[Start]
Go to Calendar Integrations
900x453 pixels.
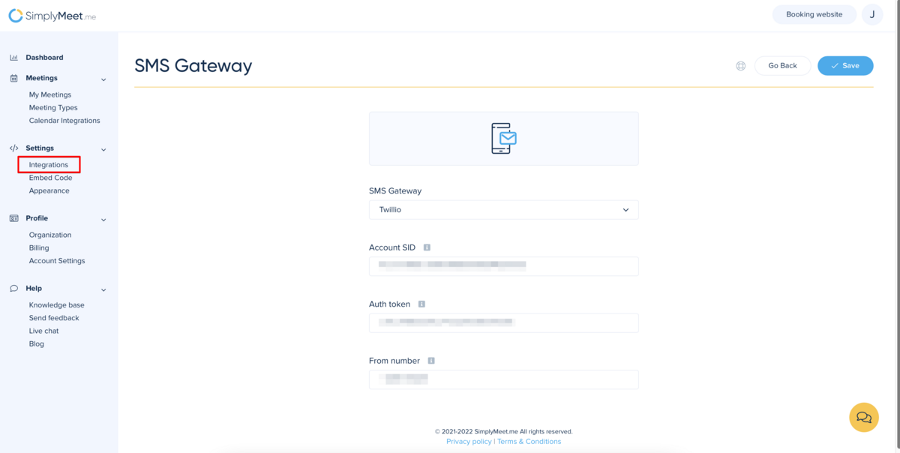click(65, 121)
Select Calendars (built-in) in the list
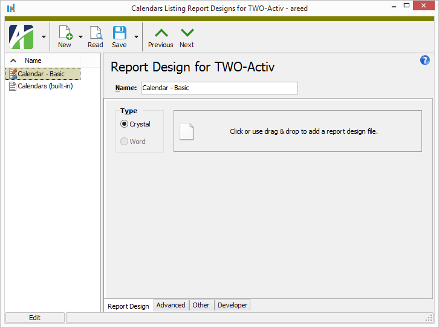 [x=45, y=86]
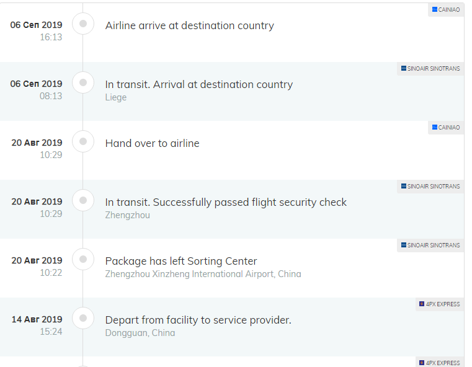Click 'In transit. Arrival at destination country' status
472x367 pixels.
[x=199, y=84]
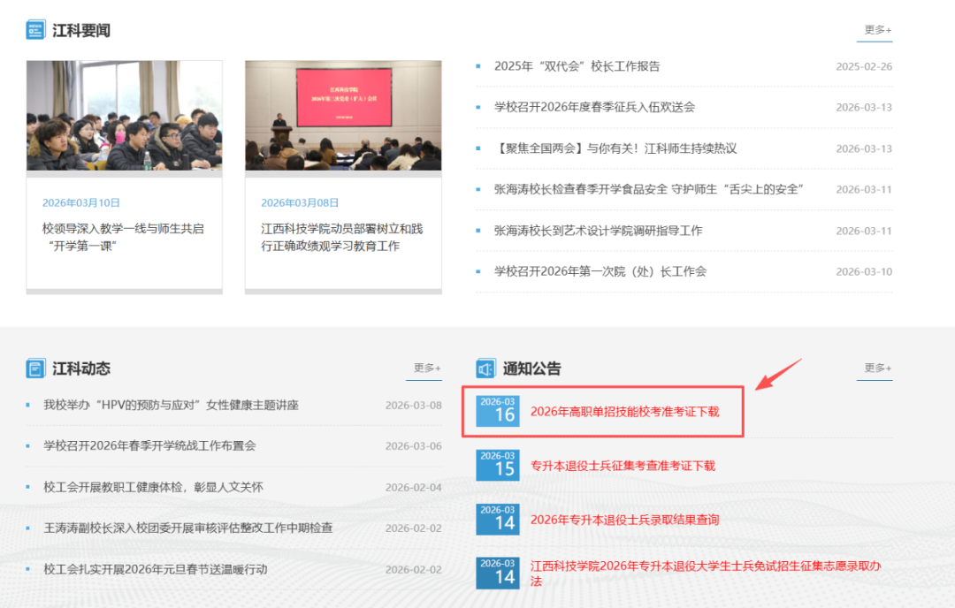Viewport: 955px width, 608px height.
Task: Open the HPV的预防与应对 health lecture article
Action: point(171,405)
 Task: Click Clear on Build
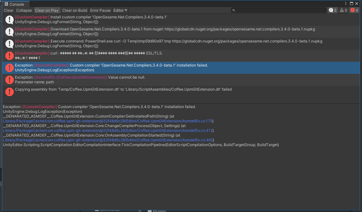click(x=74, y=10)
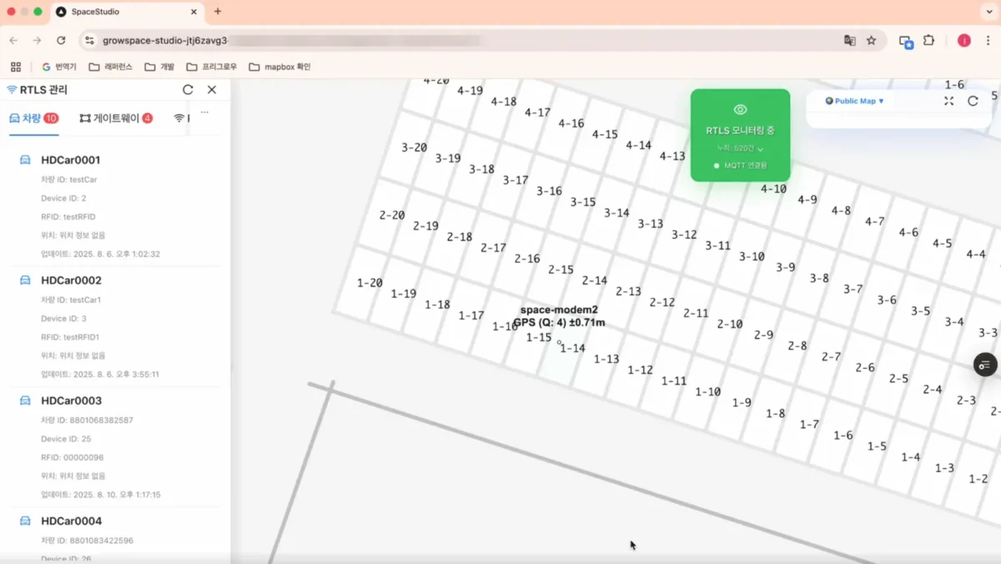Click the fullscreen expand map icon

click(948, 101)
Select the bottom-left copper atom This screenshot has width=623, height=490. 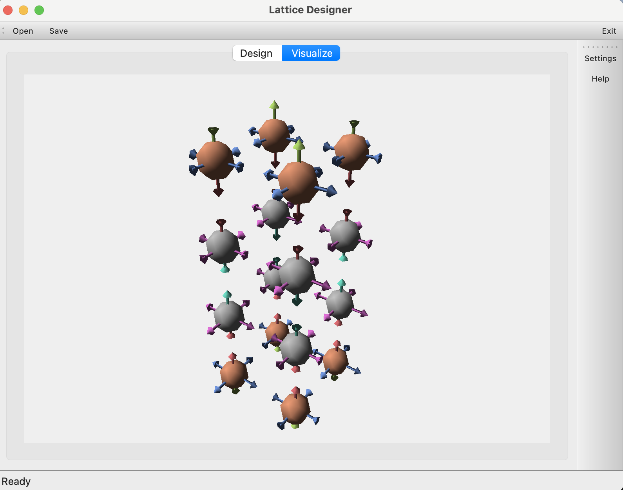(x=234, y=373)
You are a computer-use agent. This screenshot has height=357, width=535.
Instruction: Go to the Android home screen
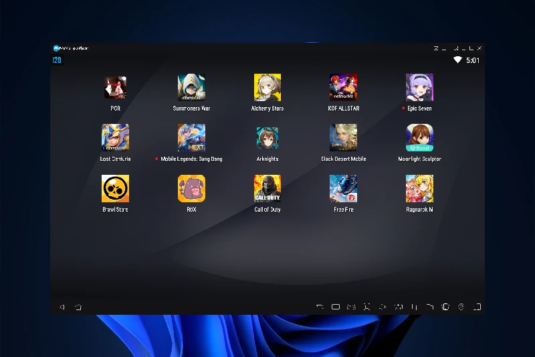click(x=78, y=307)
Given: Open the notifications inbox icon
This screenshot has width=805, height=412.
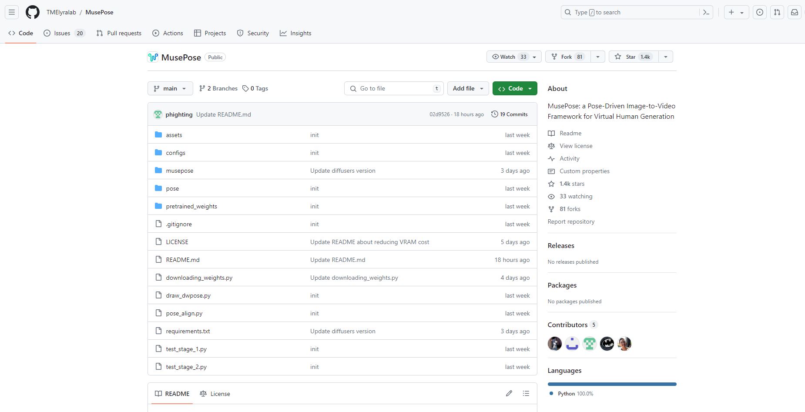Looking at the screenshot, I should click(794, 12).
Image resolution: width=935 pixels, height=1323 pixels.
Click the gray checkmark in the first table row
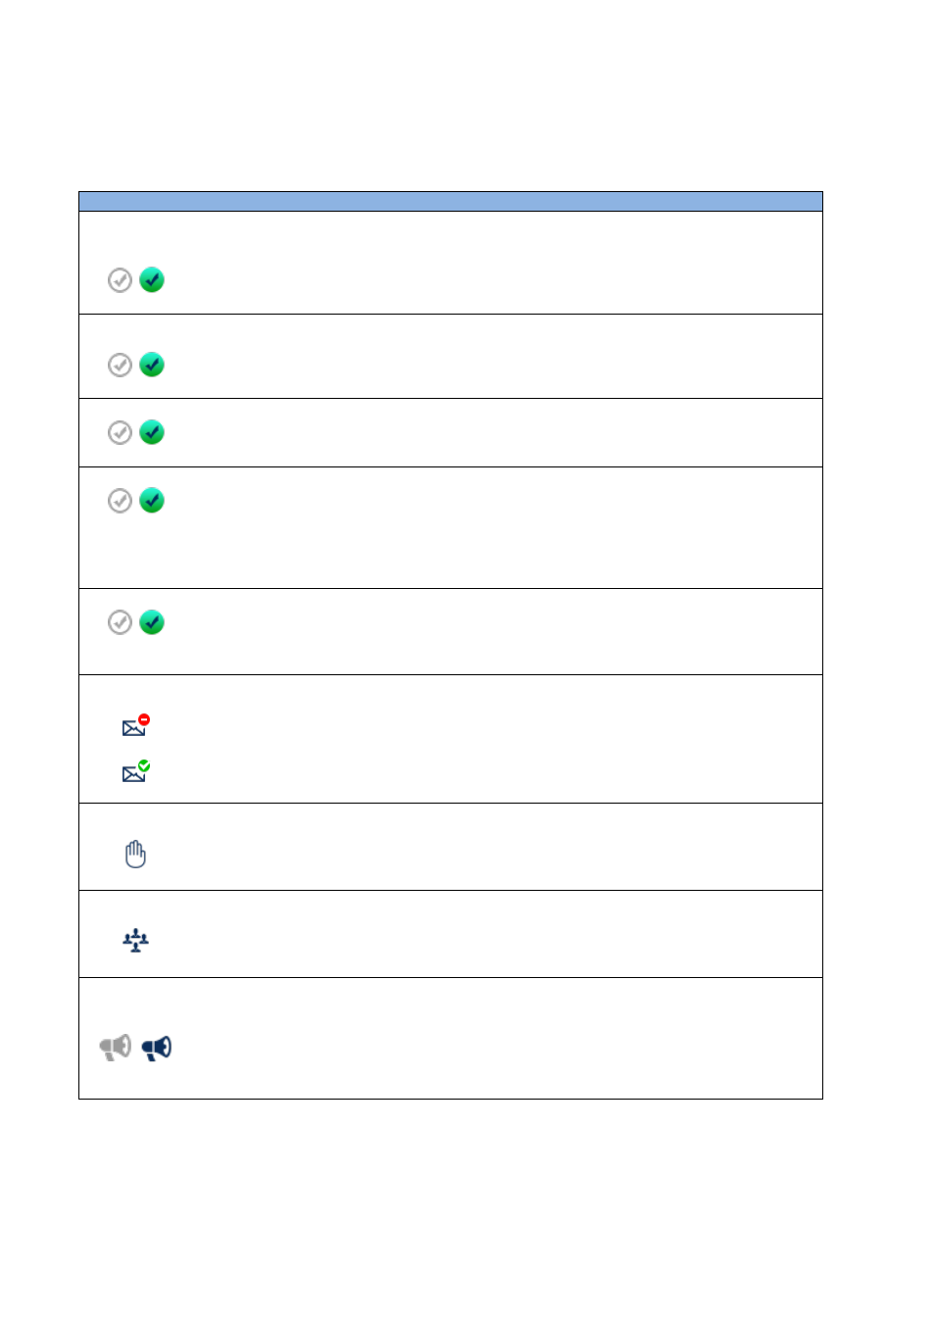coord(120,280)
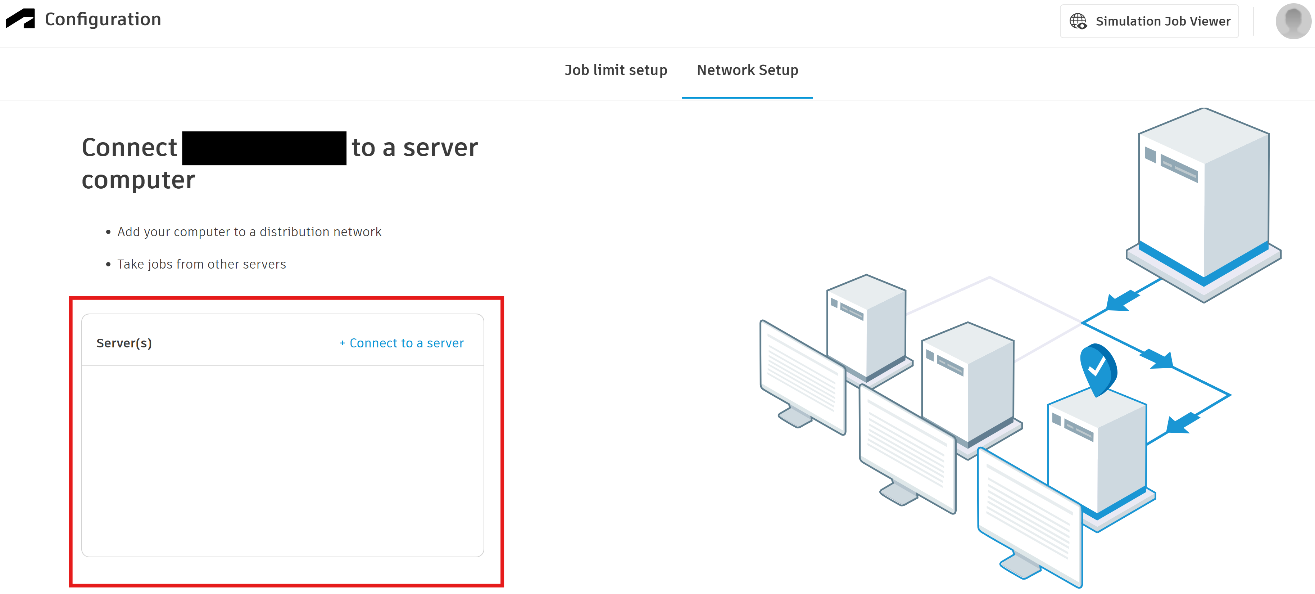Click the Server(s) header label
Image resolution: width=1315 pixels, height=594 pixels.
(x=124, y=343)
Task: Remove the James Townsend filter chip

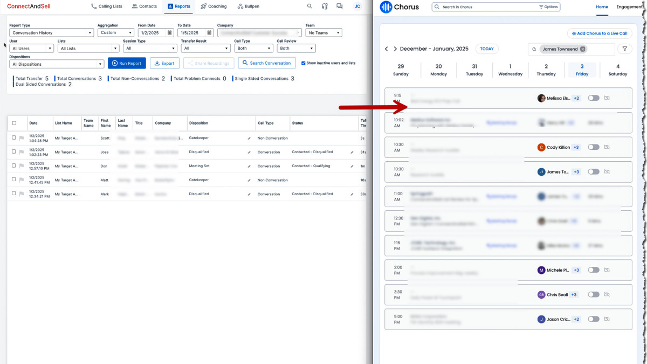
[End]
• WHAT IS REQUIRED:
Which lines of the entries above contain the word "Open", matching case exactly? Report each such line in full.

• OUTPUT BELOW:
Task: Open the HPV的预防与应对 health lecture article
Given: Open the notifications inbox icon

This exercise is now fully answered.